Private sector companies (defined as any company not enumerated under the Coal Mines (Nationalisation) Act of 1975) was allowed entry in the field of coal mining under the Non-Regulated Sector (NRS) linkage auction policy dated 15.02.2016 of the Ministry of Coal.
Till
July 2025, of the 131 mines handed over to private companies, 61 have come into
production with 70 in queue. Counting the number of blocks those have reached
200. The capacity of these mines and blocks are substantial.

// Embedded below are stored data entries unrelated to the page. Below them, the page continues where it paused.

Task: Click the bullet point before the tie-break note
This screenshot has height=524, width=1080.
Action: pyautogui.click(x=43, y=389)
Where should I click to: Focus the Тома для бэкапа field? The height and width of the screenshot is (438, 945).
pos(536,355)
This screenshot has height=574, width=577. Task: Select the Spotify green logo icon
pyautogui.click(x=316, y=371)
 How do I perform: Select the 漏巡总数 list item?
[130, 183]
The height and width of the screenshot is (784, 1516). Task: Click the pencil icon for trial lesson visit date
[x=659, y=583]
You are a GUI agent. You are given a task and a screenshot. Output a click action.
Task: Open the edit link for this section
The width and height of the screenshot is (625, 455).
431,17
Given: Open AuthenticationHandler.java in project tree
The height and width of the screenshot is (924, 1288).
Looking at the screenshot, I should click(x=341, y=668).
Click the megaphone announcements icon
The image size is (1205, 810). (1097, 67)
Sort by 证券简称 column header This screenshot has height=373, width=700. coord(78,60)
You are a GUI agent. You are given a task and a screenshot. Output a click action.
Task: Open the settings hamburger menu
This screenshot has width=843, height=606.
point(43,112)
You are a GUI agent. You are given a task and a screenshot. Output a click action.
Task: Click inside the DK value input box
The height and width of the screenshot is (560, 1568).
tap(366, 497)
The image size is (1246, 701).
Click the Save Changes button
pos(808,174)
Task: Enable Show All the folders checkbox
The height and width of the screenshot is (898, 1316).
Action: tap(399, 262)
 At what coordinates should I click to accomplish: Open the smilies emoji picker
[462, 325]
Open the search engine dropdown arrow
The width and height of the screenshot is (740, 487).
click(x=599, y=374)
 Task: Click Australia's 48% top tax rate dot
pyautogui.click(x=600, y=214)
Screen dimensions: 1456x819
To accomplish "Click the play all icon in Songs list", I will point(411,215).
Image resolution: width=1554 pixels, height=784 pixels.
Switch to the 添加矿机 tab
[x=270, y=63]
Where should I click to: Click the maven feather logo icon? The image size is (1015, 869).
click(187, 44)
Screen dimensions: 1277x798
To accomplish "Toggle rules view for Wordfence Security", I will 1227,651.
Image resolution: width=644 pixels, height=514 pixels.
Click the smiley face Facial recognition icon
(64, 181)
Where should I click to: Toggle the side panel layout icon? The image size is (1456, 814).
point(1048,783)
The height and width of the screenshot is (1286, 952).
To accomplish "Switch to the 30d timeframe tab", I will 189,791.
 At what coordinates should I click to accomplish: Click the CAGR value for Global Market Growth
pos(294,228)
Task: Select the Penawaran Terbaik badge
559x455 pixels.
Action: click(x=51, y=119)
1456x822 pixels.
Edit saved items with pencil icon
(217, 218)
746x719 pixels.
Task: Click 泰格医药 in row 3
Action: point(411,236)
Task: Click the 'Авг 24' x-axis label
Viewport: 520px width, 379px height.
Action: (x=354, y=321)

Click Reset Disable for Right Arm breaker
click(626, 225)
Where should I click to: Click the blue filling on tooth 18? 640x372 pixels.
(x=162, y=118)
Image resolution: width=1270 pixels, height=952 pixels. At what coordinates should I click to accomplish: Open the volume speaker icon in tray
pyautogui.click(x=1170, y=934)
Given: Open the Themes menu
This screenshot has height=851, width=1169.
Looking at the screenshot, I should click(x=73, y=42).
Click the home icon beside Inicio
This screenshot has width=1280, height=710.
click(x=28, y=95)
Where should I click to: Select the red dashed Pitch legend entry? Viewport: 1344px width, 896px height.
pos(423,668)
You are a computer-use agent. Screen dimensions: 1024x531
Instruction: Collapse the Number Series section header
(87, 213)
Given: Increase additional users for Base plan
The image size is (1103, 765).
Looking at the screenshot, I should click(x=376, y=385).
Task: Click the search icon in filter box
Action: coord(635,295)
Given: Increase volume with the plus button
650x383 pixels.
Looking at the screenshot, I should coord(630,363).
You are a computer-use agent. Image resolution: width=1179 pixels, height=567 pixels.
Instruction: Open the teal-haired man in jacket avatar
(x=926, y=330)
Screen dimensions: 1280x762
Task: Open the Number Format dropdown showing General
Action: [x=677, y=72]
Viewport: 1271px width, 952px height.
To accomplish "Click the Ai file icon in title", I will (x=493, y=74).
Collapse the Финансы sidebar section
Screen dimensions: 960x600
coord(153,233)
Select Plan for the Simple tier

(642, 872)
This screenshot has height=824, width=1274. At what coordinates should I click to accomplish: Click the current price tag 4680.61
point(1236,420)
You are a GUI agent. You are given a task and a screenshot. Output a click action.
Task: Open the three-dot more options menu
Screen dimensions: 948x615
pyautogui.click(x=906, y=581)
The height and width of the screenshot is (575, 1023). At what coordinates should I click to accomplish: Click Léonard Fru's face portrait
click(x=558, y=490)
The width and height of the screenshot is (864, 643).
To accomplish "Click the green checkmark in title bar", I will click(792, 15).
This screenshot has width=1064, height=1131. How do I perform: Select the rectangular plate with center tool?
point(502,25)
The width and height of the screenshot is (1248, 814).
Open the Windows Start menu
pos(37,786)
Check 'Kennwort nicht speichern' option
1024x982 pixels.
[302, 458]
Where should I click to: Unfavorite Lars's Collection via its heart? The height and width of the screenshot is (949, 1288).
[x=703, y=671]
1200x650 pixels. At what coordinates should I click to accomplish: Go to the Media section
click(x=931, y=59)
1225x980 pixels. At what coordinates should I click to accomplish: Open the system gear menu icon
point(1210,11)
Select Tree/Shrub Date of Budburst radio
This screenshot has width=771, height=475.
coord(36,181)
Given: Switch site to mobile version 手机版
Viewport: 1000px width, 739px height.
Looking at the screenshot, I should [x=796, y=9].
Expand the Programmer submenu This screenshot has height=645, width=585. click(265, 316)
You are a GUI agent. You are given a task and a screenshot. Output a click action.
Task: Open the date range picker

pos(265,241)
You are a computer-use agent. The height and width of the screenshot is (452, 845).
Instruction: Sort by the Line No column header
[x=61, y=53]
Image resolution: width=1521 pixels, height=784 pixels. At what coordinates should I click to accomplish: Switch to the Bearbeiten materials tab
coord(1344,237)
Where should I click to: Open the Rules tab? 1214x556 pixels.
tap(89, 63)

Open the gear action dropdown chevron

An analysis of 113 coal mines auctioned for commercial mining till the end of December 2024 shows they have Peak Rated Capacity of 257.60 MTPA.
So
the total production from the private sector as a percentage of the total coal
production from India is close to 20 percent.
The
issue one dwells on is if the allocations\auctions have led to improvement of
competition in the sector and what does that do to mining practices. The
changes we are tracking are therefore independent of those within Coal India or
that of SCCL. There too, a large of mines has been given over to Mine
Development Operators, but we shall ignore those in the following recital.
One
explores
a) the
changes in laws and policies which have fostered competition
b) The need to institute regulatory institution to make the competitive environment, a long lasting one
Changes in Laws and Policies:
The
most significant change to have happened in the coal mining business is the
advent of listed companies or their subsidiaries for commercial mining of coal.
The list includes names like NTPC, JSW, Vedanta, Adani, Hindalco, Jindal Steel
and Power and a clutch of state government run companies besides smaller
entities.
This is in contrast with the picture of the earlier spell of privatisation that ran from 1993 to 2008. In the former era, it was mostly myriad small companies which ran the operations. These companies got coal blocks on the basis of allotments whose terms were not transparent. The critical challenge was that these companies were allowed to mine coal with the specific proviso that the production will only be used for their downstream units, ranging from power, steel, sponge iron, paper and cement among others. This rule was flouted in most cases. Also the category of commercial mining of coal was itself absent from the terminology of policy, in the period before 2020.
Instead
the concomitant abandonment of judicious market principles in this period led
to perpetuation of shortage of coal supply in the economy. The shortages
provided these companies the economic space to arbitrate violating the rules,
selling their production at a higher price in the market.
This
is what led to the so called coal scam with its attendant implications.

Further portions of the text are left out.